■ **PROBLEM DETAILS**:
Work through the records below and copy every line that includes "Size".

[Records from a collection]
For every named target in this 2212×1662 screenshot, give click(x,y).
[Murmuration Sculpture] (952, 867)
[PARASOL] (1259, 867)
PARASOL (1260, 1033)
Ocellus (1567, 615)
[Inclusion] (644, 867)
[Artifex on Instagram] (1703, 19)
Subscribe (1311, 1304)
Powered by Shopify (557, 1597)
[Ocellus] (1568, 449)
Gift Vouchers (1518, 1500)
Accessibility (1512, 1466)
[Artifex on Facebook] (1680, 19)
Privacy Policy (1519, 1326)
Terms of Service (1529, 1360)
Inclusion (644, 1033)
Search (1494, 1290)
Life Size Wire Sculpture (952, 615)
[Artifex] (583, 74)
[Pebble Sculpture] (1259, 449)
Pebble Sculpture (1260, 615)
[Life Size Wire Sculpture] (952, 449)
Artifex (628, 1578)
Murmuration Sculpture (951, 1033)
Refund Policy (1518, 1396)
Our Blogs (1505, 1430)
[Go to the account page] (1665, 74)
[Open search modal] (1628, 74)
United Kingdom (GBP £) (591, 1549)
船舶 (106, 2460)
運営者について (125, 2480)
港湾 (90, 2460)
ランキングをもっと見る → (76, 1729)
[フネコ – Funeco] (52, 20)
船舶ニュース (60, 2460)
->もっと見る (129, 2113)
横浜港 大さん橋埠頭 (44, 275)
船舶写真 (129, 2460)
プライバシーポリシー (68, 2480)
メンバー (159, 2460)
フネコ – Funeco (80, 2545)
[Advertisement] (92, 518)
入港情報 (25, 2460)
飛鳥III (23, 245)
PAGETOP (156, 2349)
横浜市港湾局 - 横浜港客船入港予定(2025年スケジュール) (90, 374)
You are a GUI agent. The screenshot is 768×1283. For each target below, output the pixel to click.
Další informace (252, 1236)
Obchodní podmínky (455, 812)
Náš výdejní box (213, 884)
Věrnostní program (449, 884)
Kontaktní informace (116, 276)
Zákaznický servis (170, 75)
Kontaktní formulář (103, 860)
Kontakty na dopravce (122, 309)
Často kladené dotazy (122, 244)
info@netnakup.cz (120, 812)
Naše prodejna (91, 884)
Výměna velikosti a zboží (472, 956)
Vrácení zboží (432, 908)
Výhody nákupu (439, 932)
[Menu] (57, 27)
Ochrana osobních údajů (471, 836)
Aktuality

■ **SOLUTION FOR THIS PROBLEM**:
Life Size Wire Sculpture (952, 615)
[Life Size Wire Sculpture] (952, 449)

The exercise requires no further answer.